## START
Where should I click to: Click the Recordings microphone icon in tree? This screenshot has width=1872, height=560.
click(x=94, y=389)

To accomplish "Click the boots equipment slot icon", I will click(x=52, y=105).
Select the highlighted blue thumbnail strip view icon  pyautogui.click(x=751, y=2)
## END
## START
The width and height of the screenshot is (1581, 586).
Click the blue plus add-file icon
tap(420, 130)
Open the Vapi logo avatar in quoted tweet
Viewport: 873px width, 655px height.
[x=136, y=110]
## END
## START
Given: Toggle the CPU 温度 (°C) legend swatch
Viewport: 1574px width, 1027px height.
## END
Copy this data word for word, starting at the line that has "Where should I" and stopping after the line that has "Select the highlighted".

Where should I click to: Click the Recordings microphone icon in tree? This screenshot has width=1872, height=560.
click(x=94, y=389)

To accomplish "Click the boots equipment slot icon", I will click(x=52, y=105).
Select the highlighted blue thumbnail strip view icon  pyautogui.click(x=751, y=2)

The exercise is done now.